Because instead of ducking back and giving way, he straightened. Letting his claws slip free from where he'd dug them into the inside of his palms. Ignoring the blood seeping between his fingers as it pebbled across his hikers and the filthy blacktop at his feet.
"Billy, don't-"
He could tell the moment Alan saw him. Really saw him. It was all there in the hiccupping inhale, the pounding heart, the mangled syllables that stopped before they could become a word. All a thousand and one ways someone could start screaming without making a sound.
He turned away. Hating it. Knowing he wouldn't be able to handle what made it to the man's face. The fear. The disgust. All of it. Not from Alan. He just couldn't.
The second one rabbited along with the first, stumbling over themselves and scrambling away when he took a step forward. His shadow like a nightmare as it spread wide behind him. Backlit in the flickering orange lights at the mouth of the alley. Leaving their friend, the one holding the knife to Alan's throat, suddenly alone in the dark.
"Billy-"
Alan's fear scent was strong, acrid and almost overwhelming when he slowly turned back to face them. But it was the focus of the scent that confused him when Alan rasped his name. Expression so startlingly free of the horror and disgust he'd been sure he'd find there that he didn't believe it. Instead, he forced himself to raise his head and look directly at the thug behind him. Knife wavering dangerously against Alan's throat before-
"Dude, what's wrong with your eyes? That's sick. Like-"
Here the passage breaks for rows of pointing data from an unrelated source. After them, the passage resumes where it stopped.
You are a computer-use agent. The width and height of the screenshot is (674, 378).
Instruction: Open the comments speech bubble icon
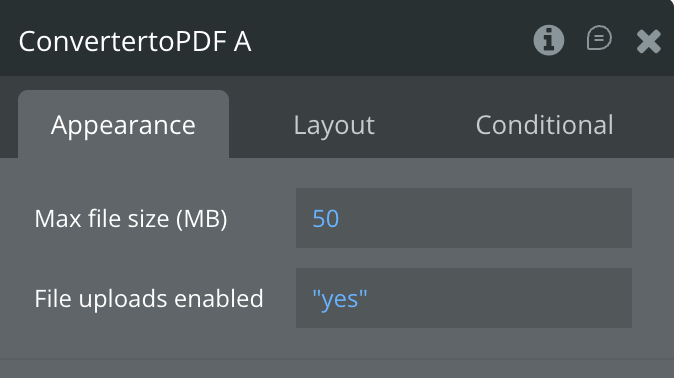599,38
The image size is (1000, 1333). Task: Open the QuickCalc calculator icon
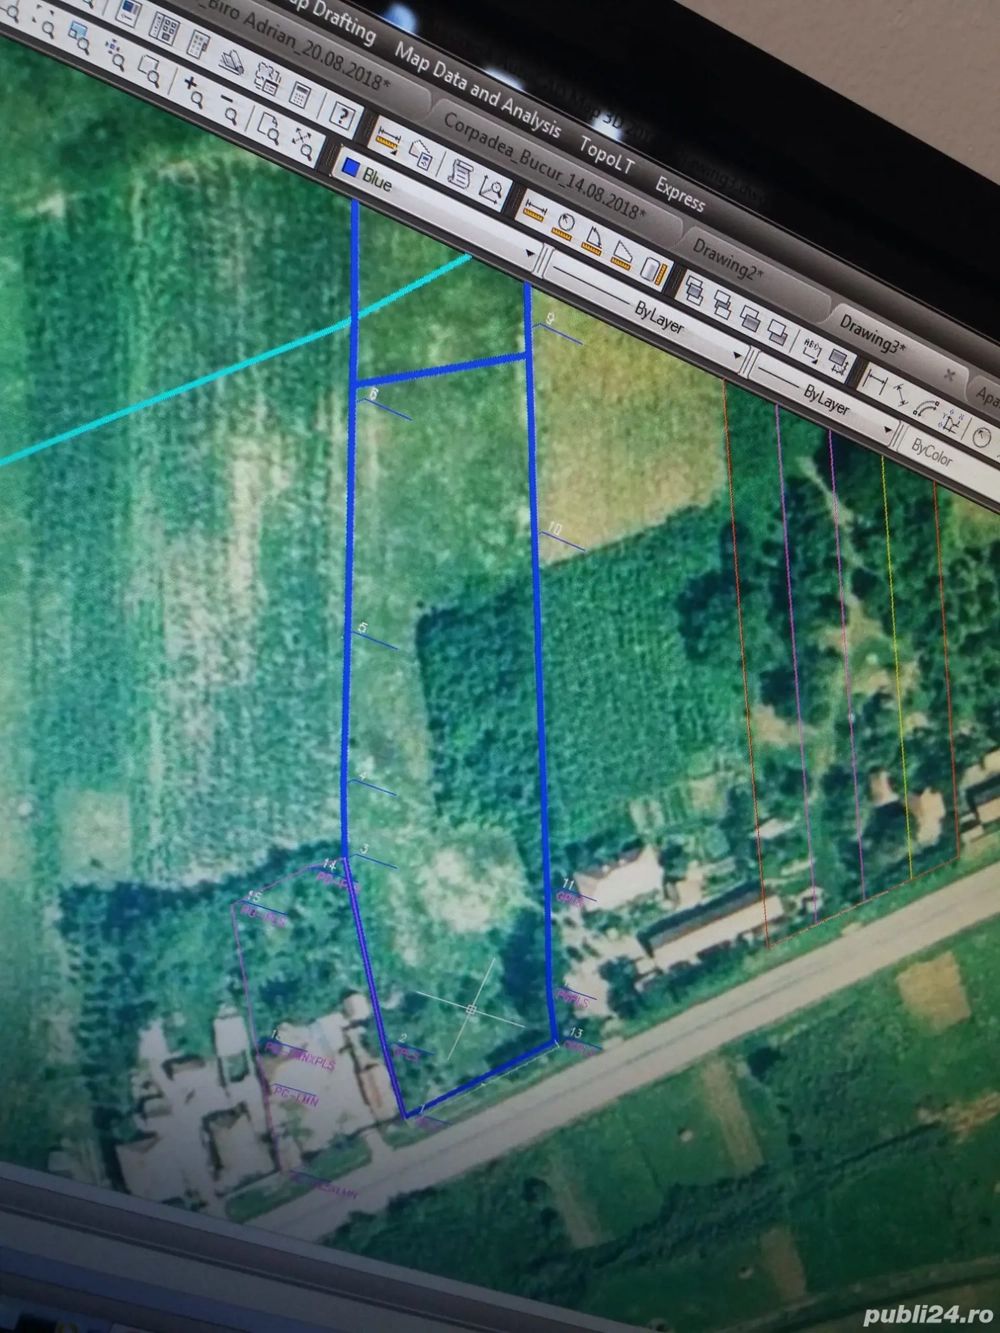(299, 93)
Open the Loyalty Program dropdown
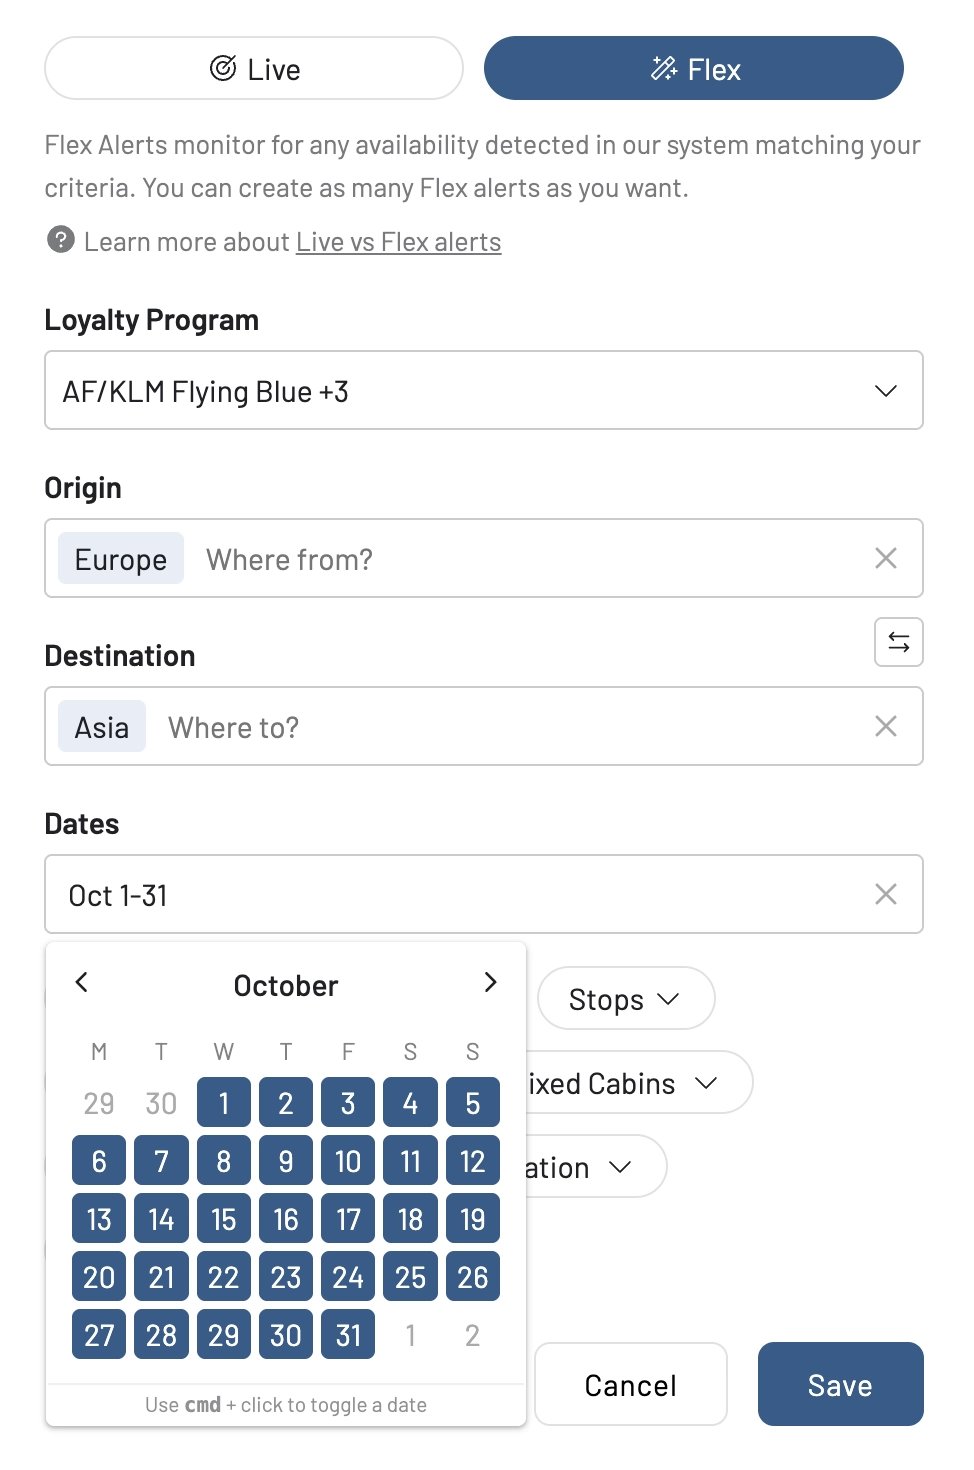This screenshot has height=1470, width=974. tap(484, 390)
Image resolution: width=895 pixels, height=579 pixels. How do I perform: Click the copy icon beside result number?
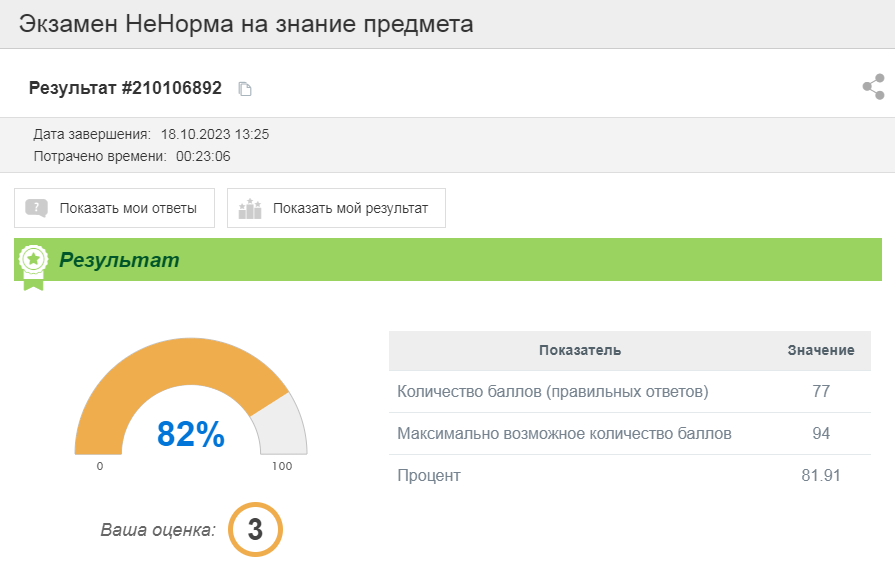click(x=245, y=89)
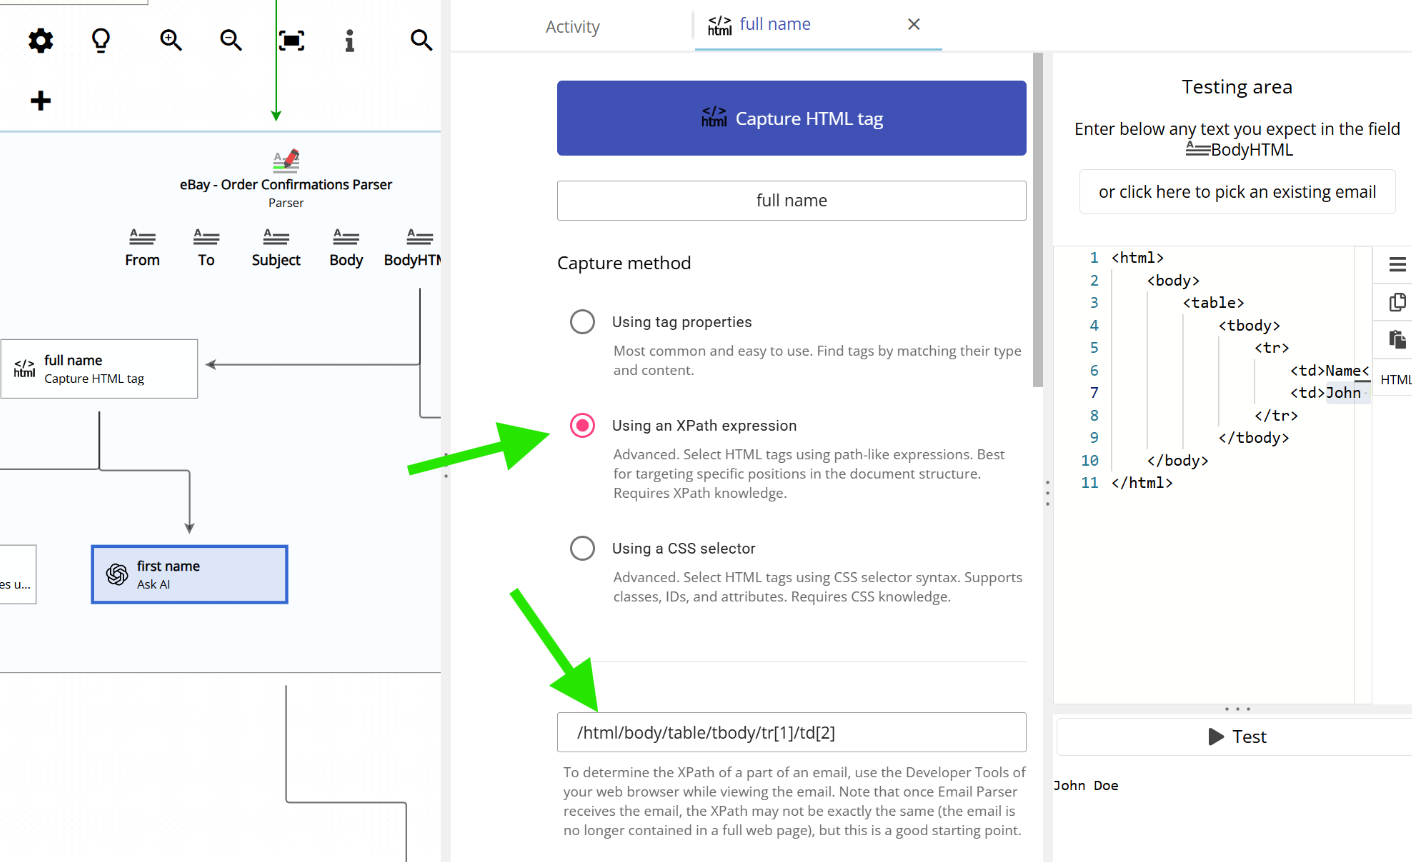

He leaned down, crouching with muscles that still expected a tail to balance them. Hooking his claws around the handle of the bat before he straightened. Not once looking away from the knife and the blood and-
The bat splintered in his hands. Showering wood shards across the gutter as the asshole behind the knife jumped. Eyes darting from him, to the bat, to the mouth of the alley in quick succession.
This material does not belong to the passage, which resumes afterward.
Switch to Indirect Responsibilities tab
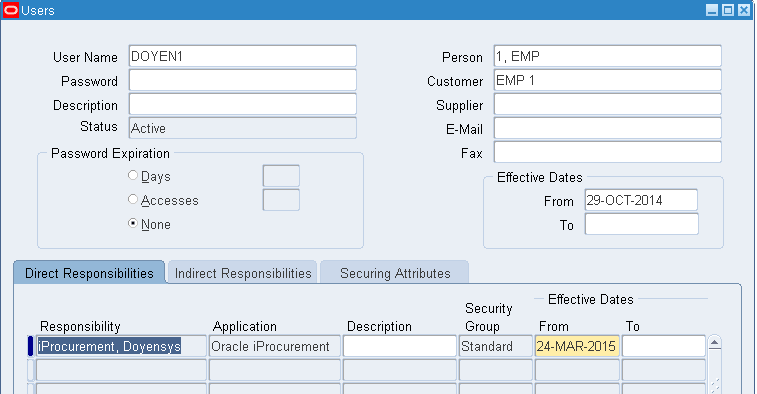 243,273
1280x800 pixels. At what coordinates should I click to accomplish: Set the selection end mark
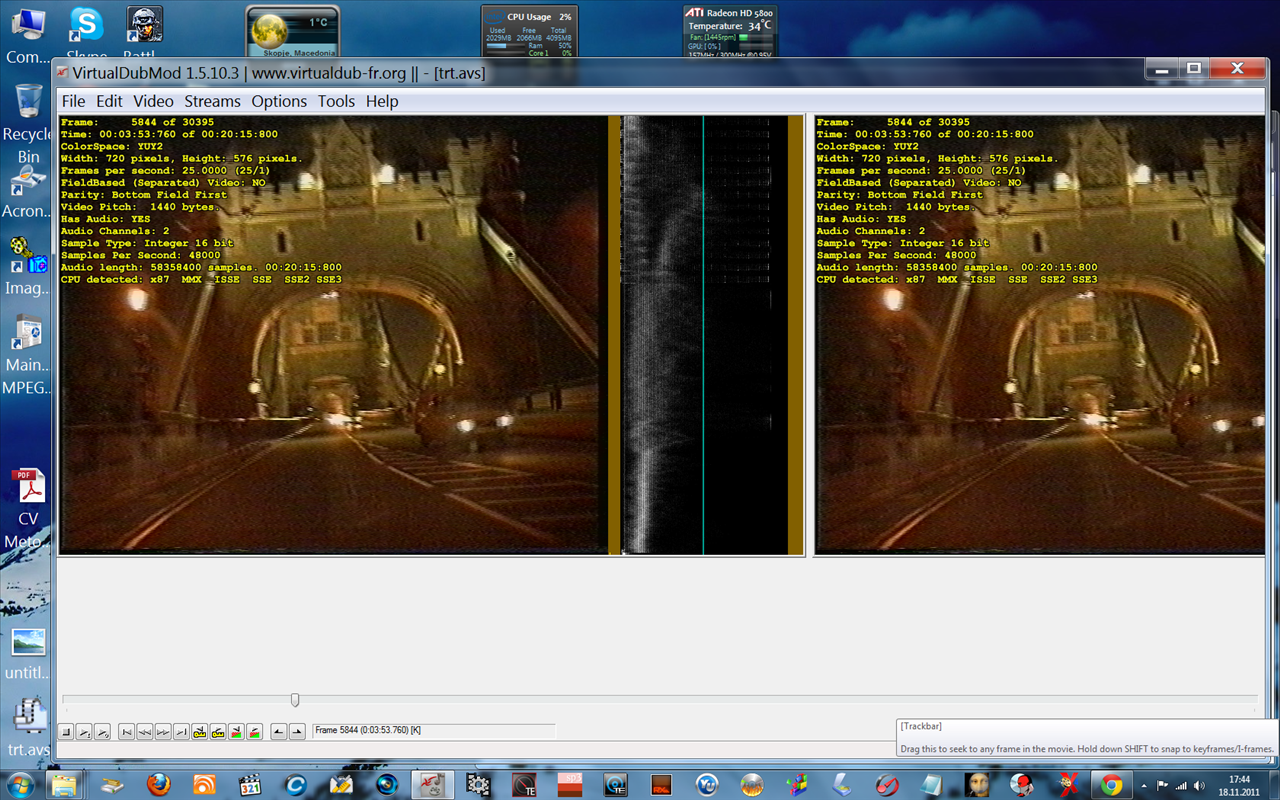(x=297, y=732)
Doing nothing to hold back the snarl this time as he advanced a step, then another. Forcing the man to retreat, upper lip trembling. Wrestling with Alan as the man started resisting. Holding his ground in a way that was so distinctly animal it made him want to-
"Drop the knife," he hissed, more raptor than human. Ignoring the sickening sting when the remaining splinters found the holes his claws had made on his palms and tried to bury deep.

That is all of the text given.